Molecular hydrogen (\(\text{H}_2\)) is a simple two-atom molecule often used as a reference point for understanding how atoms interact. Can molecular hydrogen participate in the strong, specific interaction known as hydrogen bonding? Understanding the fundamental requirements for this type of bond is necessary to determine the answer for the \(\text{H}_2\) molecule.
Defining the Strict Requirements for Hydrogen Bonding
Hydrogen bonding is a particularly strong type of intermolecular force, which is an attraction that occurs between molecules. For this special attraction to form, a molecule must meet two specific criteria. The first requirement is the presence of a hydrogen atom covalently bonded to one of three highly electronegative elements: Fluorine (\(\text{F}\)), Oxygen (\(\text{O}\)), or Nitrogen (\(\text{N}\)).
The high electronegativity of these three atoms means they pull the shared electrons away from the hydrogen atom. This uneven sharing creates a highly polarized bond, resulting in the hydrogen atom acquiring a significant partial positive charge (\(\delta^+\)). This partially positive hydrogen atom is then strongly attracted to a lone pair of electrons on a neighboring \(\text{F}\), \(\text{O}\), or \(\text{N}\) atom in an adjacent molecule, forming the hydrogen bond. Water (\(\text{H}_2\text{O}\)) provides the classic example of this powerful attraction.
Why Molecular Hydrogen Cannot Form Hydrogen Bonds
Molecular hydrogen (\(\text{H}_2\)) fails to meet the fundamental structural requirement for forming a hydrogen bond because it lacks the necessary partial charge separation. The \(\text{H}_2\) molecule consists of two identical hydrogen atoms joined by a covalent bond. Since the two atoms possess the exact same electronegativity, they share the bonding electrons perfectly equally. This equal sharing means the electron density is uniformly distributed across the molecule, making \(\text{H}_2\) an entirely nonpolar molecule.
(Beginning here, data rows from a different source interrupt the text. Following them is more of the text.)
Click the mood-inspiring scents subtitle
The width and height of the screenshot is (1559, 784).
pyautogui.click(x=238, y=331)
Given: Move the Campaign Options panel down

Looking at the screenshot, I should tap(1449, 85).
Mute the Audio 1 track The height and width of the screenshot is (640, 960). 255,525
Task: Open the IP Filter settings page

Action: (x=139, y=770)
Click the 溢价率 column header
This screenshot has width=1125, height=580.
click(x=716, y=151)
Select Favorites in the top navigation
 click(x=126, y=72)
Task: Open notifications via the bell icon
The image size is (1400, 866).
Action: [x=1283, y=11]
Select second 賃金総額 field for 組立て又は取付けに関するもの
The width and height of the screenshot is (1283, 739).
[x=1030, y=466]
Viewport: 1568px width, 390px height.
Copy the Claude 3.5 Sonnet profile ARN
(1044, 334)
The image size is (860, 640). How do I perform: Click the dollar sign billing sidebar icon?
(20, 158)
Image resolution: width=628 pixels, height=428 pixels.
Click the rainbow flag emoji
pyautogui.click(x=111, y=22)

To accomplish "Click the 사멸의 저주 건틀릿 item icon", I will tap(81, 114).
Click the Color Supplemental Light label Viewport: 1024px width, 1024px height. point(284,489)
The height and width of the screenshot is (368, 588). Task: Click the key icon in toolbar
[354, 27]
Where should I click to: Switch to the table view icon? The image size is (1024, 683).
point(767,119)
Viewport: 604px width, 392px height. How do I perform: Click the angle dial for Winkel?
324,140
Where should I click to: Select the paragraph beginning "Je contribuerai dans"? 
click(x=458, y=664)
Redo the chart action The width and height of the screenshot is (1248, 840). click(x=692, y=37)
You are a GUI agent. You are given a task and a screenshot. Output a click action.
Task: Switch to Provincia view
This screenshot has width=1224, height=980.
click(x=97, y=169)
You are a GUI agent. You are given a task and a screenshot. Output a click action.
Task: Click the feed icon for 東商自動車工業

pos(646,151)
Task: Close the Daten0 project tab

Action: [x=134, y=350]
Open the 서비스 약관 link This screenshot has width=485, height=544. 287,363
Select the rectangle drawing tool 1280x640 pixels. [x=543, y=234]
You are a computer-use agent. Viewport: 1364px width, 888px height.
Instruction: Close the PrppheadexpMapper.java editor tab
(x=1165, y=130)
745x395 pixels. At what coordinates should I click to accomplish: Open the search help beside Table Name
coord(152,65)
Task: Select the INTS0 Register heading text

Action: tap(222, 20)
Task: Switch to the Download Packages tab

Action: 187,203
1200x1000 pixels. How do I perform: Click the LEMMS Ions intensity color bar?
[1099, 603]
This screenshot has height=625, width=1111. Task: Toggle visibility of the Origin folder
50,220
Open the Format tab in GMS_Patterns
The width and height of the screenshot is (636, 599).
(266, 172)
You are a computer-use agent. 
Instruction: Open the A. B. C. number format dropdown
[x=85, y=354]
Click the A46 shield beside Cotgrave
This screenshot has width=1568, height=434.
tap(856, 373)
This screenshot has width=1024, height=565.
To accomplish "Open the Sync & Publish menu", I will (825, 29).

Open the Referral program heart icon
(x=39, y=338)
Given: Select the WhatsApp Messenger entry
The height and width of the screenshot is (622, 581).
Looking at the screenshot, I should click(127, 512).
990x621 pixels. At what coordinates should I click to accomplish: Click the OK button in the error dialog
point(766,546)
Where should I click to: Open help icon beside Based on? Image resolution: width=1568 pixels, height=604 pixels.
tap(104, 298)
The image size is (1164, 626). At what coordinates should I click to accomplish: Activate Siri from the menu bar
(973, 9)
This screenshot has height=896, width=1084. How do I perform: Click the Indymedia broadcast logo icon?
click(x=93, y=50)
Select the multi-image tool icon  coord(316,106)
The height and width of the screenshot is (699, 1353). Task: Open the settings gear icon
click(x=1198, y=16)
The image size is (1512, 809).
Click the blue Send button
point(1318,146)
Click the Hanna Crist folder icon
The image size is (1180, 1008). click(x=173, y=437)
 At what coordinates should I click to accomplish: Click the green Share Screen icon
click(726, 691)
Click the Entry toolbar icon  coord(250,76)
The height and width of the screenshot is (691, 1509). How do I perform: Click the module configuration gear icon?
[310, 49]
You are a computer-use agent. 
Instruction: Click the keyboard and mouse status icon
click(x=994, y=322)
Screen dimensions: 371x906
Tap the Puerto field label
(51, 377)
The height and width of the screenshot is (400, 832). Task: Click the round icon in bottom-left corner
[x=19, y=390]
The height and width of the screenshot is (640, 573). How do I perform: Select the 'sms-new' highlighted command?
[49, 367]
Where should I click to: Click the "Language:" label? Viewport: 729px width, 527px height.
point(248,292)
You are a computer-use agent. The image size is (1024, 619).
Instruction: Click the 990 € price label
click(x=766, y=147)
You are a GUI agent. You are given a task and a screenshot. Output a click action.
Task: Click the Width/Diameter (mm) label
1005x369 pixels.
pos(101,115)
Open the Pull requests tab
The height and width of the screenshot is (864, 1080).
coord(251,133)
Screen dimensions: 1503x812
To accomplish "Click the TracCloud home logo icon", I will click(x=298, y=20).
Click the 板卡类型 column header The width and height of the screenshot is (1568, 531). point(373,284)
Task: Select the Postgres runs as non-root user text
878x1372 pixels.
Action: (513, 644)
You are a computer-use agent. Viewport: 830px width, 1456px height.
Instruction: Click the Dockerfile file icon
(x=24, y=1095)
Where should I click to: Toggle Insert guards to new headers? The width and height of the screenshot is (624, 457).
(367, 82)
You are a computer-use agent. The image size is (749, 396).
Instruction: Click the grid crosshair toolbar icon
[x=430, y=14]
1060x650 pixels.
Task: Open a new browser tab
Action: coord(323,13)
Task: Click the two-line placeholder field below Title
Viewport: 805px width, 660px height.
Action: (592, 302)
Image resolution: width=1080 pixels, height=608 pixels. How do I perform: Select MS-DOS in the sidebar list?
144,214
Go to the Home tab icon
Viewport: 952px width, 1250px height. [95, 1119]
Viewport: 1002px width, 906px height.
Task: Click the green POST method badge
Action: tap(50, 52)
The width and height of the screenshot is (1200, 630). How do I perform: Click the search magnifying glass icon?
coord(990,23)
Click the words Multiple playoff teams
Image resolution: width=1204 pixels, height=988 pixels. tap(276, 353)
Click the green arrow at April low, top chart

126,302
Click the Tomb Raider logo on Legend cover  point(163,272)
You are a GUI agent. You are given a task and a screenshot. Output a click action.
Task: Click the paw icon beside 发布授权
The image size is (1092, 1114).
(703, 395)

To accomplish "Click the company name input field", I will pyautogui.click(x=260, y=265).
As a result, neither hydrogen atom carries the significant partial positive charge (\(\delta^+\)) required to act as a hydrogen bond donor.
The Actual Intermolecular Forces Governing Molecular Hydrogen
Since the strong, specific attraction of hydrogen bonding is absent, the interactions between \(\text{H}_2\) molecules are governed by the weakest of all intermolecular forces: London Dispersion Forces (LDFs). These forces exist in all molecules, regardless of their polarity, but they become the dominant and only type of attraction in nonpolar molecules like molecular hydrogen.
LDFs arise from the continuous, random movement of electrons within the molecule. At any given instant, the electrons may momentarily shift to one side, creating a brief, temporary, and instantaneous dipole. This fleeting charge separation in one \(\text{H}_2\) molecule can then momentarily induce an opposing dipole in a neighboring molecule, leading to a very weak, short-lived attraction. Because molecular hydrogen is a very small molecule with only two electrons, its LDFs are exceptionally weak. This minimal attraction is why hydrogen must be cooled to extremely low temperatures, specifically below \(\text{-253}^{\circ}\text{C}\) (\(\text{20 K}\)), before it can transition into its liquid state.